PYONGYANG (Reuters) - Impoverished North Korea rejected international protests over its planned long-range rocket launch and said on Wednesday that it was injecting fuel “as we speak”, meaning it could blast off as early as Thursday.
If all goes to plan, the launch, which North Korea’s neighbors and the West say is a disguised ballistic missile test, will take a three-stage rocket over a sea separating the Korean peninsula from China before releasing a satellite into orbit when the third stage fires over waters near the Philippines.
Regional powers also worry it could be the prelude to another nuclear test, a pattern the hermit state set in 2009.

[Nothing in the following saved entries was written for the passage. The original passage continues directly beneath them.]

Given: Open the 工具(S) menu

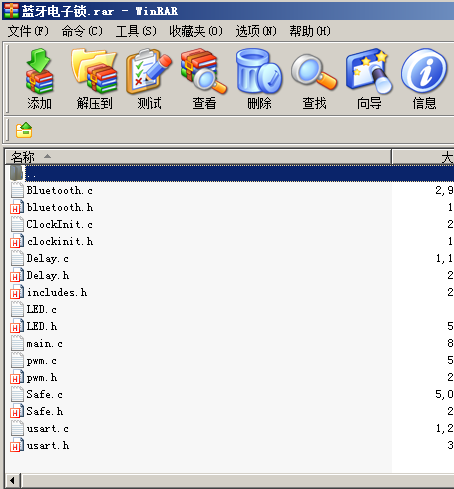Looking at the screenshot, I should click(136, 31).
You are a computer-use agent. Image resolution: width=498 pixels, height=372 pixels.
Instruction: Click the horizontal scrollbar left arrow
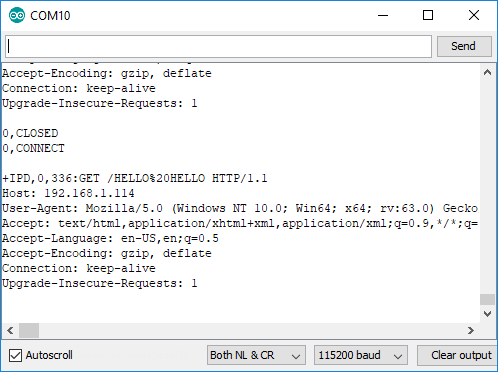click(x=10, y=330)
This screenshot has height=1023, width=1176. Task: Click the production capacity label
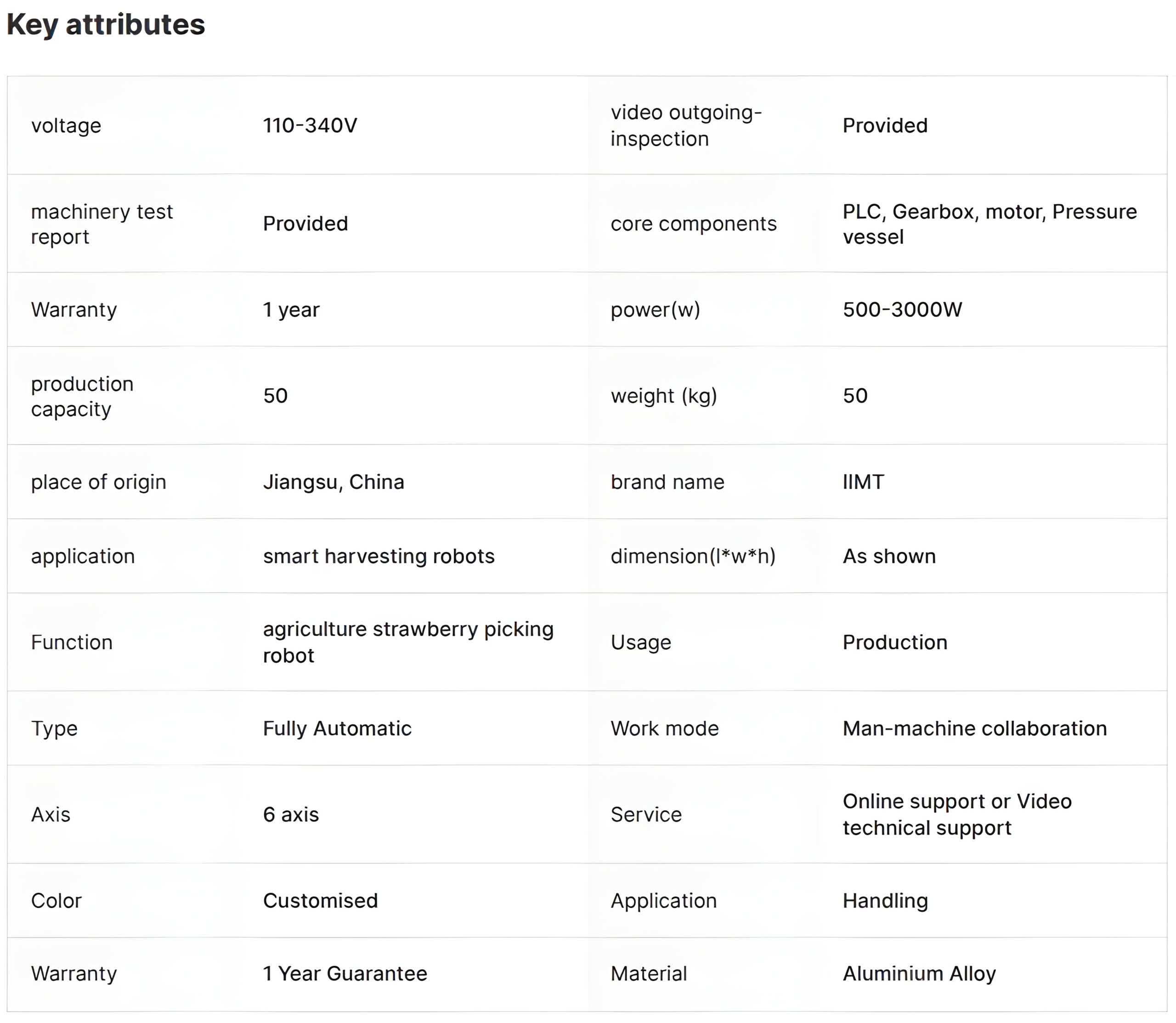pyautogui.click(x=82, y=396)
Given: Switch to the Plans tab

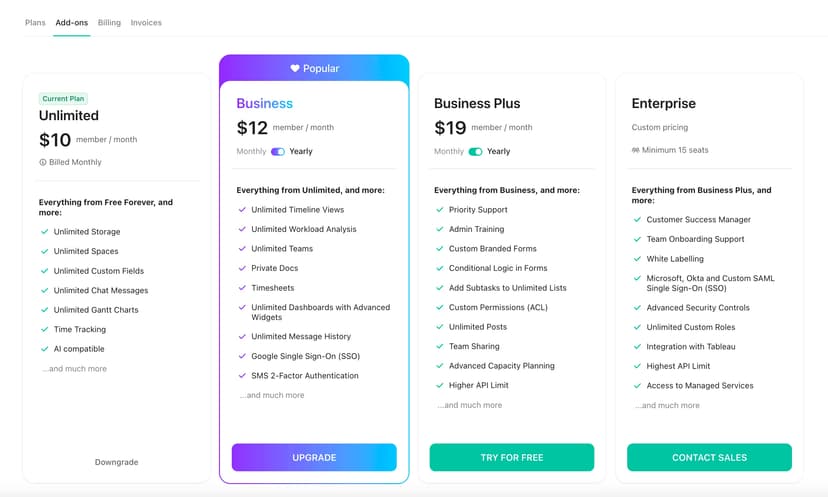Looking at the screenshot, I should 35,22.
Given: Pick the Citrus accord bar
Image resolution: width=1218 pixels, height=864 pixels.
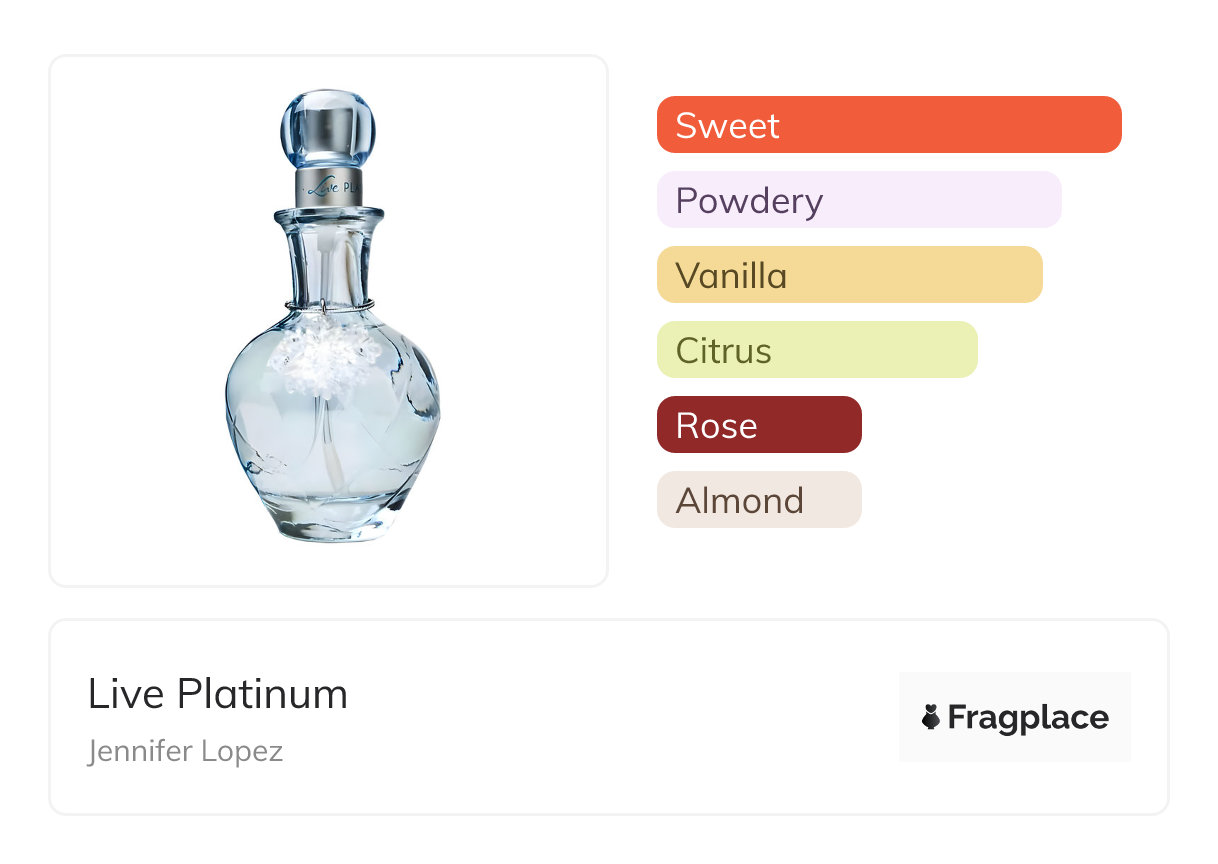Looking at the screenshot, I should click(x=817, y=350).
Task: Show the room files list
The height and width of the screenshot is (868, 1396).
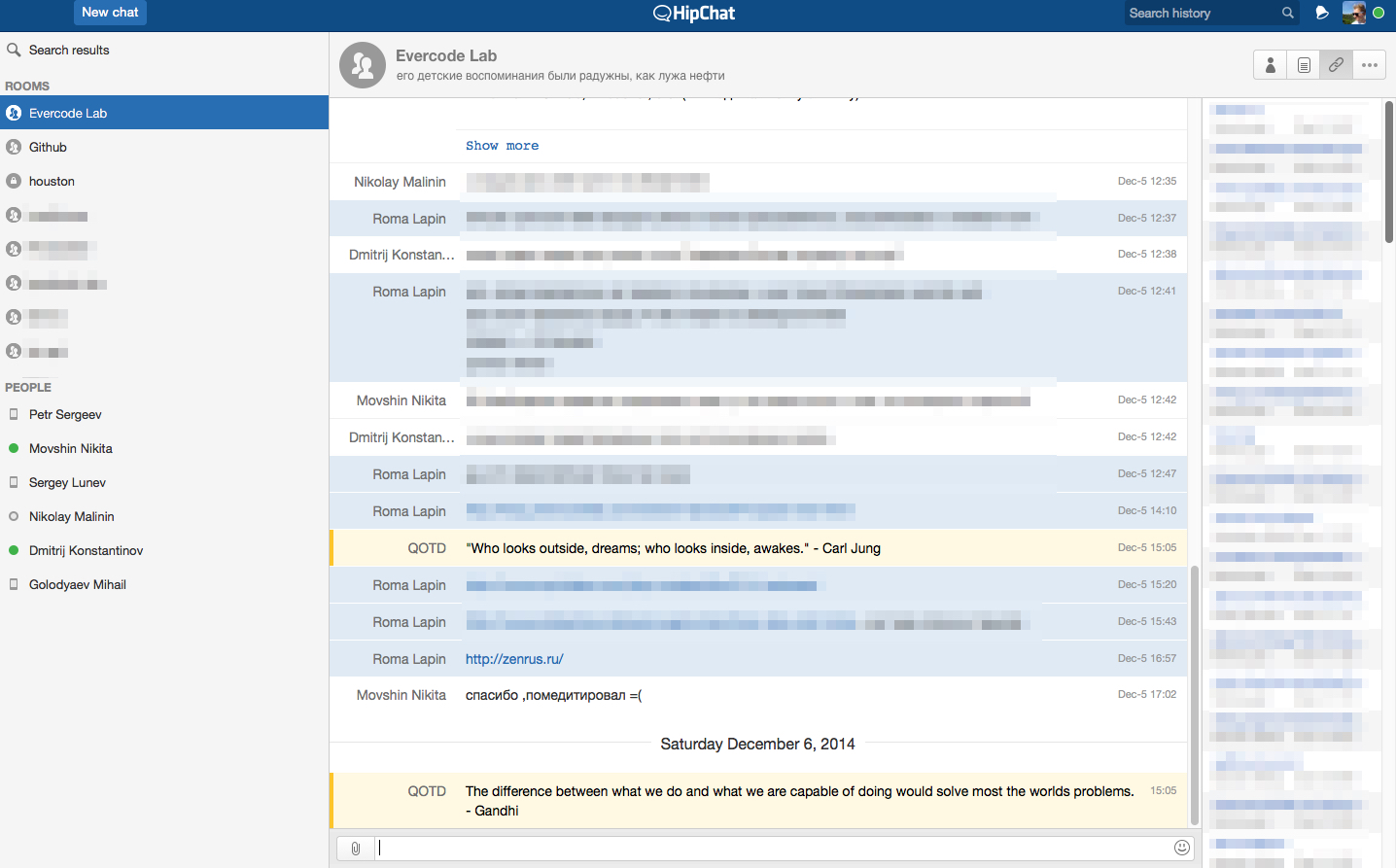Action: pos(1304,65)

“We don’t really care about the opinions from the outside. This is critical in order to develop our national economy,” said Paek Chang-ho, head of the satellite control centre at the Korean Committee of Space Technology.
Once the refueling has been completed, the North Koreans will have to inject chemicals into the rocket which cause corrosion, which means the firing could come on Thursday, at the start of a five-day window announced already by Pyongyang.
Weather conditions on the peninsula also appear to favor a launch on Thursday or Saturday, according to meteorological reports from Japanese television.
“The likelihood of a launch (on Thursday) is the greatest,” said Francis Yoon, a professor of engineering at South Korea’s Yonsei University and an expert on rocket technology.
The launch of the Unha-3 rocket, which North Korea says will merely put a weather satellite into space, breaches U.N. sanctions imposed to prevent Pyongyang from developing a missile that could carry a nuclear warhead.
James Oberg, a former rocket scientist with the U.S. space shuttle mission control who is in North Korea, said the rocket was not a weapon, but “98 percent of a weapon”, requiring more technology, although not much.
This is the third long-range rocket test by North Korea. It says its second succeeded in putting a satellite into orbit in 2009, although independent experts say it failed.
The firing coincides with the 100th birthday celebrations of the founder of North Korea, Kim Il-sung, whose young, untested grandson, Kim Jong-un, now rules. Kim Il-sung died in 1994.
At a national conference of the ruling Workers’ Party, Kim Jong-un was named first secretary, a new post created to give him the official stature to head the state where his grandfather remains “eternal president.”
His father was also named party general secretary for eternity at the conference, the North’s KCNA news agency said.
Paek, briefing foreign journalists in the North Korean capital of Pyongyang, declined to comment on the launch date.
“As for the exact timing of the launch, it will be decided by my superiors”, Paek said.
South Korea, which remains technically at war with the North after their 1950-53 conflict ended with a truce rather than a peace treaty, warned Pyongyang it would deepen its isolation if it went ahead with the launch.
Security sources in Seoul, citing satellite images, have said that North Korea, which walked out of “six-party” disarmament talks three years ago, is also preparing a third nuclear test following the launch, something it did in 2009 and a move bound to trigger further condemnation and isolation.
South Korea holds parliamentary elections on Wednesday, although the rocket does not appear to have been a major issue with voters more concerned about job security.
U.S. Secretary of State Hillary Clinton warned that history pointed to “additional provocations” from North Korea after the launch, an apparent reference to a nuclear test.
“This launch will give credence to the view that North Korean leaders see improved relations with the outside world as a threat to their system,” she told cadets at the U.S. Naval Academy in Annapolis, Maryland.
“And recent history strongly suggests that additional provocations may follow.”
She also called on China to do more to ensure regional stability.
China, impoverished North Korea’s only major ally, on Wednesday reiterated its pleas for calm and said all sides should make efforts to establish peace in the region.